Task requirements: Go through the entries, filter for the word "Expand", and copy every line that has it.

Dataset entries
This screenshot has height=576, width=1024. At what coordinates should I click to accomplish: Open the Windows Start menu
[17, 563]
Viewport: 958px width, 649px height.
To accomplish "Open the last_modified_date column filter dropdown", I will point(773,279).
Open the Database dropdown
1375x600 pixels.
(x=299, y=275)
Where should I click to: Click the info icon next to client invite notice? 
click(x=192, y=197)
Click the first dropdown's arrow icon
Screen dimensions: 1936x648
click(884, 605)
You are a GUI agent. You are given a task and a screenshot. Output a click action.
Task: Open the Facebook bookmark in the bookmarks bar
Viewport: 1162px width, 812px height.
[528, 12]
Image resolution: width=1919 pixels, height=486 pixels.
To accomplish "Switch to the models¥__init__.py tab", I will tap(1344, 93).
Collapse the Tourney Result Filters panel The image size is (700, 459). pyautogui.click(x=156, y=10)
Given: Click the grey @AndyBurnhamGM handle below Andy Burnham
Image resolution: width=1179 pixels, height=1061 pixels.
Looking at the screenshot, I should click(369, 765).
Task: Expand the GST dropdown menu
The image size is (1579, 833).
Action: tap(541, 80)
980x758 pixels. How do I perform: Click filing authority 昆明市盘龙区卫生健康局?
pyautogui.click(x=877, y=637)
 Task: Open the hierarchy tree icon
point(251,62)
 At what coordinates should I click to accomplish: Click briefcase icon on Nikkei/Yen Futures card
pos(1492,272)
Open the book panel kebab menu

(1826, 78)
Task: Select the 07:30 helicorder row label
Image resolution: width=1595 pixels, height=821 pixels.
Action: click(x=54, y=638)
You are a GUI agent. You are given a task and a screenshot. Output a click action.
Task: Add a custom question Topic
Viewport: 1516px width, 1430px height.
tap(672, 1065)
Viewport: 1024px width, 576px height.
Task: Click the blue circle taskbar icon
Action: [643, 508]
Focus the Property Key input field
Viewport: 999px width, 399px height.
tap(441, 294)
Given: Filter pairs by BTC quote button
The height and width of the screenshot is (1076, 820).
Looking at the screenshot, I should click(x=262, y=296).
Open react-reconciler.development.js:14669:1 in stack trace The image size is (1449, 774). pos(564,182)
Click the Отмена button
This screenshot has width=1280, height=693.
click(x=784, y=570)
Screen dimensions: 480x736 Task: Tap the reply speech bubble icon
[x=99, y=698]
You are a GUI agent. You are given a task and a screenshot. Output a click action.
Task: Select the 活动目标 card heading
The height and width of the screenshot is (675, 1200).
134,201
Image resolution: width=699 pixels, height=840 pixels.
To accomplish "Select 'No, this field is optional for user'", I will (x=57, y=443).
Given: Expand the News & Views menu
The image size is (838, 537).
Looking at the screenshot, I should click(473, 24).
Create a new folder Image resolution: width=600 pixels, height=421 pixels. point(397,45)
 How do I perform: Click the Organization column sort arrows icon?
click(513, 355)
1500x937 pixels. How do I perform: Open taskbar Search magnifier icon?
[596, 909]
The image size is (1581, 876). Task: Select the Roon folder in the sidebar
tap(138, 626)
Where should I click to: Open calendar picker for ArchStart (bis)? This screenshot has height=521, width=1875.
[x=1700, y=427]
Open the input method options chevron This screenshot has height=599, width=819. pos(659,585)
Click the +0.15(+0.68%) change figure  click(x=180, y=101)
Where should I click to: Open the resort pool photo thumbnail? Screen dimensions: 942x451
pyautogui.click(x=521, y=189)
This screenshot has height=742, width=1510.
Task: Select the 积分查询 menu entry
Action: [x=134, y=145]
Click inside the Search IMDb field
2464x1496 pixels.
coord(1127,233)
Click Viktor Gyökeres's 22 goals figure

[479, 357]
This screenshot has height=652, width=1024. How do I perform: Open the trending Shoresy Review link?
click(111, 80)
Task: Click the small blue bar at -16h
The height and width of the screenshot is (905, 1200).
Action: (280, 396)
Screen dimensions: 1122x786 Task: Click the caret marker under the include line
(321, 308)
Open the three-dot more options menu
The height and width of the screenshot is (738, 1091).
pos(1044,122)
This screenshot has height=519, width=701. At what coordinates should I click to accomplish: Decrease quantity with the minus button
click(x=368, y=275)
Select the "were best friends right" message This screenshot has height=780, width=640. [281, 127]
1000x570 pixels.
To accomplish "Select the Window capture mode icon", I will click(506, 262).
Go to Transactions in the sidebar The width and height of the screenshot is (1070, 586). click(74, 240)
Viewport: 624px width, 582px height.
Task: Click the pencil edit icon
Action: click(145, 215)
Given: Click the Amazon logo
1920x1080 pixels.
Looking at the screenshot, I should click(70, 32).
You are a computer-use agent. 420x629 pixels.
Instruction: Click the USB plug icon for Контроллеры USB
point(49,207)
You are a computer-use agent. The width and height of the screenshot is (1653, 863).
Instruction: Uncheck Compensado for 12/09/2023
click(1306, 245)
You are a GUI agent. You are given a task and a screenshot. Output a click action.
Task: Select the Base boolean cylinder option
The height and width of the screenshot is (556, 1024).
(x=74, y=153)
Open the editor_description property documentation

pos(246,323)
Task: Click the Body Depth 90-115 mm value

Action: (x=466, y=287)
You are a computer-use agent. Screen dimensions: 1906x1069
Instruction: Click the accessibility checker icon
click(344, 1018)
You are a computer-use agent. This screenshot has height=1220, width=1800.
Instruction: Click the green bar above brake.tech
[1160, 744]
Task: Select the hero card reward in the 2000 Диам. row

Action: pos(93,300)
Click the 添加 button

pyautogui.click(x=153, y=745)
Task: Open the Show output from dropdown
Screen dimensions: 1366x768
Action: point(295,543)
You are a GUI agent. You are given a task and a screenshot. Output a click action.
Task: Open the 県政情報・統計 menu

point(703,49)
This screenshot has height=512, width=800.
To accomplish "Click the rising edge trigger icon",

Result of this exercise:
Task: Expand the GST dropdown menu
Given: Expand the News & Views menu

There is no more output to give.